PKK’de önce ideolojik bilinç, ahlaki ilke, mütevazı duruş, siyasal olgunluk, eylem ve söylemde tutarlık gibi erdem ve ölçüler esas alınır. Bütün bu ölçüler kazanıldıktan sonra meşru savunma temelinde askeri yetkinliğe bakılır. Bilinçsiz, amaçsız ve kontrolsüz savaşçının PKK içinde yeri yoktur. PKK savaşçıları bütünlüklü özgürlük savaşçıları olarak kendilerini eğitir ve donatırlar. Sayın Murat Karayılan’ın da dediği gibi “PKK savaşçıları silah aşığı değildir.” PKK mücadele tarihi boyunca silahı araç olarak değil de amaç olarak gören bütün yaklaşımlar karşısında eleştiri ve tutum sahibi olmuştur. Bu anlamda Önder Apo’nun “Anlayışı bizim olmayanın eylemi de bizim değildir”, yine “Anlam ve hissin yaşattığı insan en güçlü insandır” sözleri bütün PKK savaşçıları için temel ölçüdür. Hemen hemen bütün PKK militanlarının günlük defterinin ilk sayfasında bu iki söz yazılıdır. Hiçbir partide önder ve militanları arasında birbirini bu denli hisseden, takip eden bir gerçekliğe rastlanamaz. İmralı’dan gelen her haberi dört gözle bekleyen, anladıklarını uygulamak için dişini tırnağına takarak çalışan PKK militanları 23 Şubat 2005 tarihinde İmralı’dan gelen aşağıdaki mesaj ile sadece bir dönemin değil, bütün mücadele seçeneklerinin nasıl ele alınması gerektiği konusunda iyice netleştiler.
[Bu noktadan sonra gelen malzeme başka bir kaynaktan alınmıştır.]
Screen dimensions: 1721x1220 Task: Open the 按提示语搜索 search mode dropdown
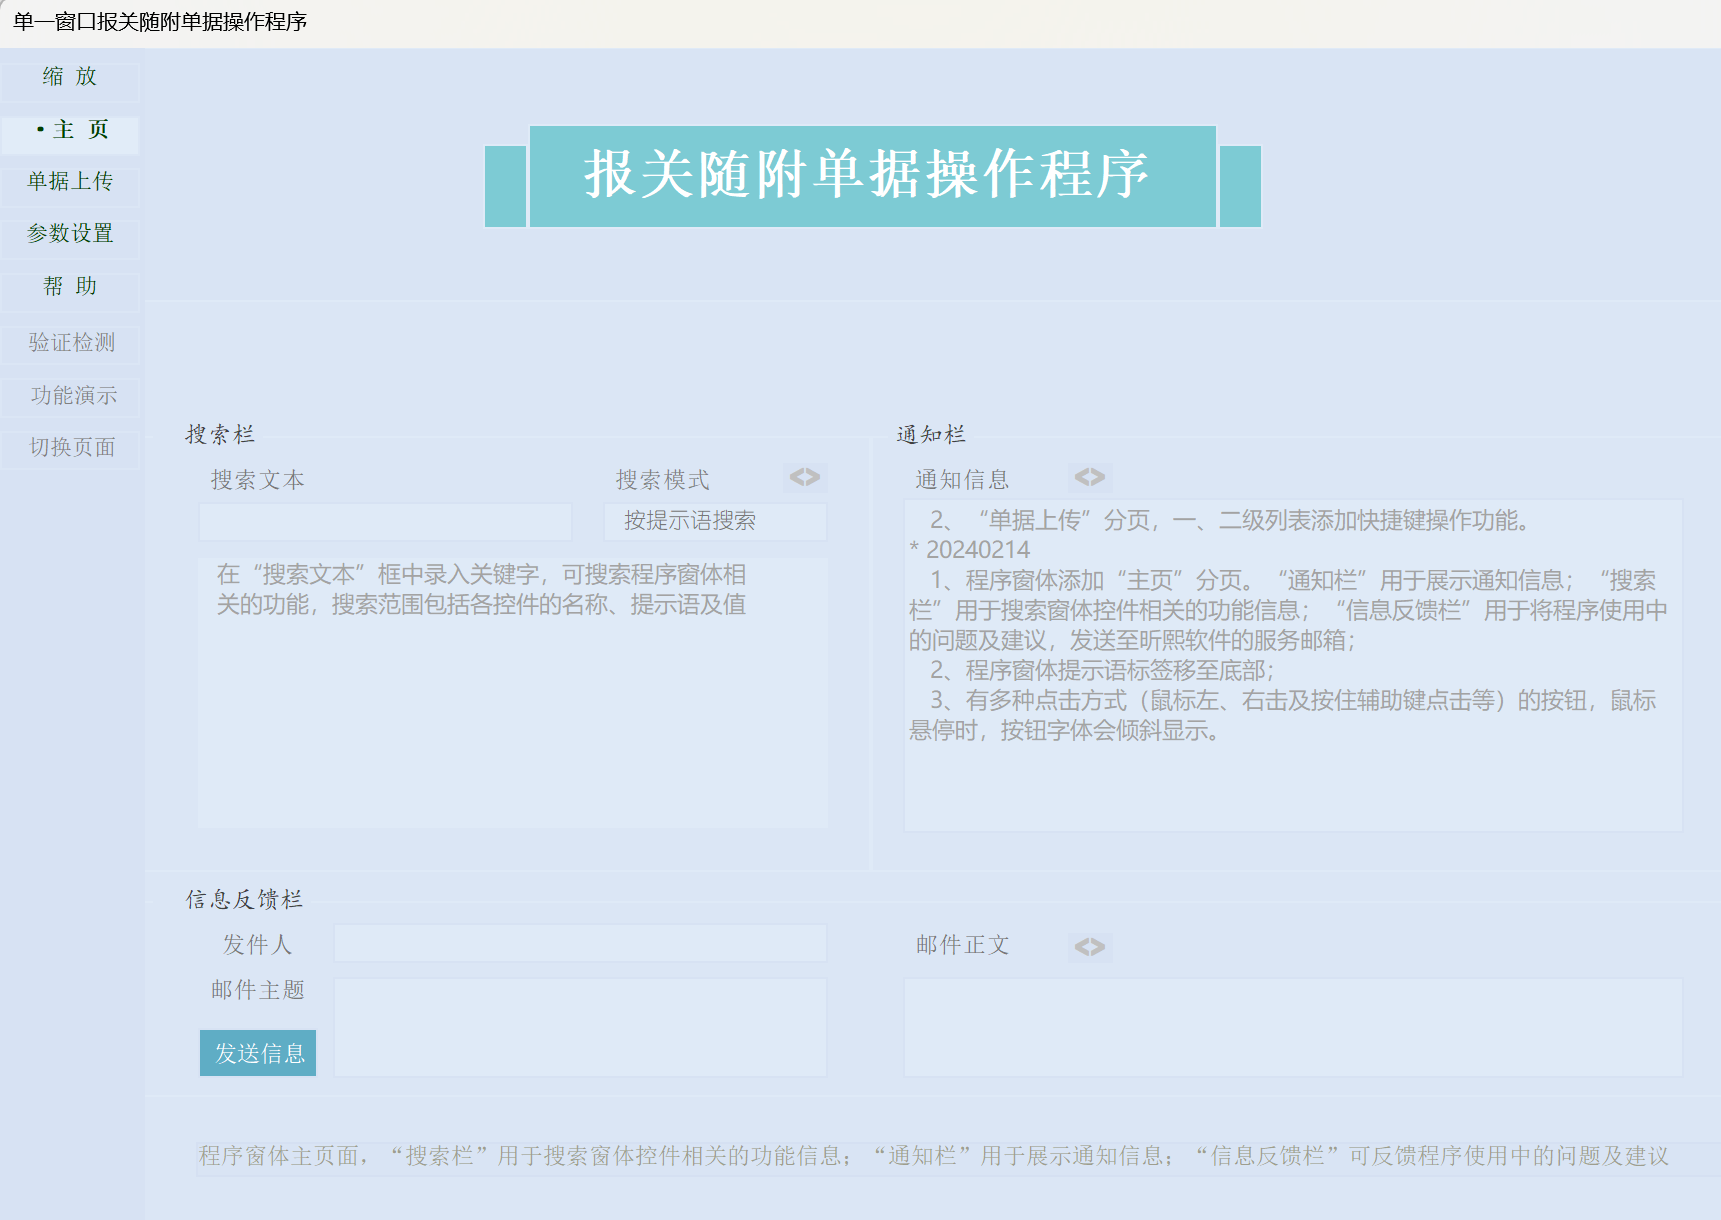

“Sonuç nasıl gelişirse gelişsin kabulümdür. Sonuç olarak demokratik uzlaşma ve barış çağrısında bulunuyorum. Yok, bunu tanımıyorsanız, sonuna kadar özgürlük savaşını veririz. Benim bu konuda söyleyeceklerim bitti. Bunu bol bol basın yayında verirsiniz. Televizyon işler. Halk da Avrupa müktesebatına uygun olarak serhildanlarla taleplerini dile getirir. Anadilimi istiyorum, okulumu ve kültürümü istiyorum der. Kanlı olmaması temennimdir. Savaş-barış anlayışımı geliştirdim. Günümüze kadar geldim. Bu konuda Savunmalarım, görüşlerim ortada, bol bol alıntı yaparsınız. Toplumsal özgürlük anlayışımı, Ortadoğu halklarının özgürlük savaşımını nasıl ele aldığımı Savunmamdan alıntılarla zenginleştirin.”

Netlik iyidir. Yerden bitme bazı generallerin muğlak ve karnından konuşan sesini dinlemekten daha iyidir. Gerçeği söylemeyi gururuna yedirmeyip “Savaşın başaranı yoktur” cümlesini sesli söylemeyi kâbus olarak algılayan Pirus zafer gazilerinin savaş naralarını dinlememek ve her anlamda netleşmek iyidir.